The literature on the benefits and costs of financial globalization for developing countries has exploded in recent years. There seems to be a consensus that financial globalization has had a "discipline effect" on monetary policy, because it has reduced the returns from using monetary policy to stabilize the output. As a result, monetary policy over recent years has placed more emphasis on stabilizing inflation, leading to lower inflation and higher output stability. However, this consensus has not been accompanied by convincing empirical evidence that such a relationship exists. In this article, we study the relationship between financial globalization and monetary policy regulation in a sample of 22 developing countries over the period of 1990 to 2006 using panel data approach. Our results confirm a negative relationship between financial openness and median inflation rates. It therefore appears to be the case that financial openness is one of a number of characteristics of those countries exhibiting monetary policy stability. The result is consistent with those in Kose et al. (2006) who concluded that the primary benefits of financial globalization may precisely be "collateral benefits" such as the possibility of enhanced monetary policy outcomes. However, the recent "sub-prime" financial turmoil has highlighted the possibility of the increased sophistication as a result of financial globalization. As asset bundles became more diversified, it appeared to be more difficult to assess the underlying asset quality of investment positions. The crisis does raise the question of whether losses incurred from investment vehicles increasingly used in the globalization period will force investors to avoid these types of vehicles in the future, and in the meantime lower the pace of financial globalization.
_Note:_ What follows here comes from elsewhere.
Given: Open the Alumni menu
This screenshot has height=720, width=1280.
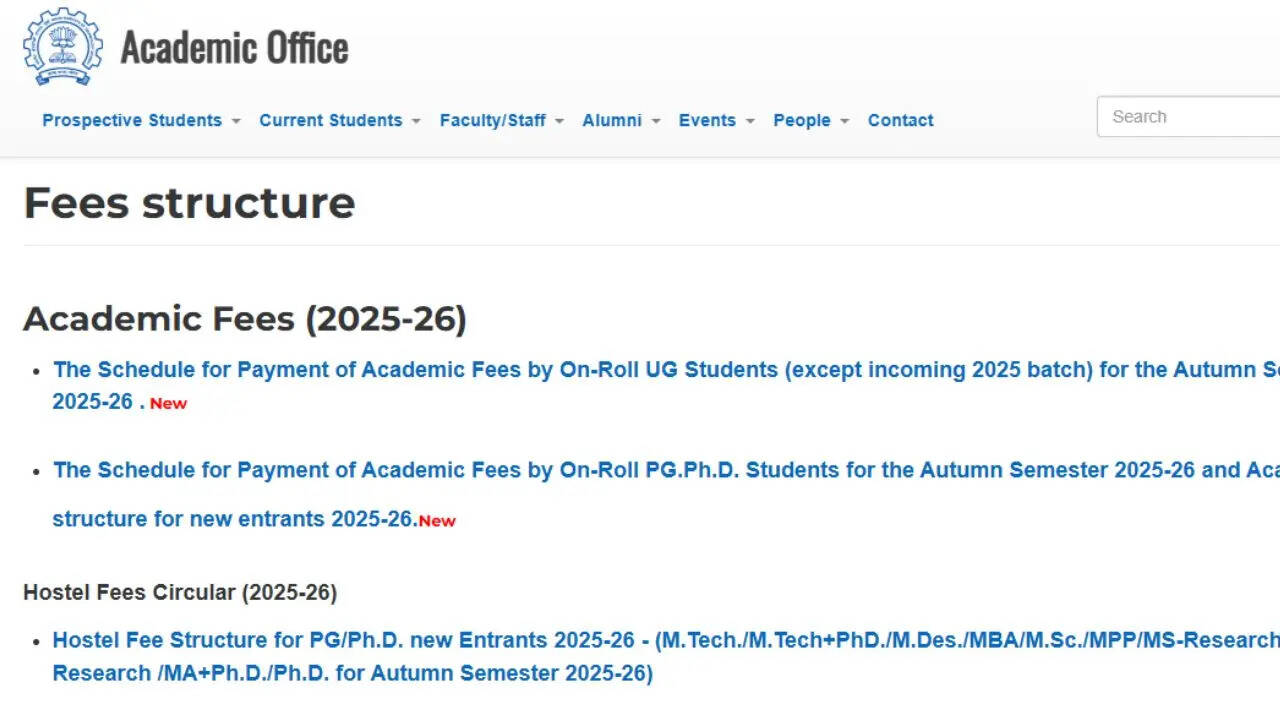Looking at the screenshot, I should (611, 120).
Examining this issue is beyond the scope of this study and awaits future research.

Suggested Citation

  • Taghipour , Anoshirvan & Mousavi , Afsaneh, 2011. "The Effect of Financial Globalization on Monetary Policy Discipline: The Evidence from 22 Developing Countries," Journal of Money and Economy, Monetary and Banking Research Institute, Central Bank of the Islamic Republic of Iran, vol. 6(1), pages 135-150, October.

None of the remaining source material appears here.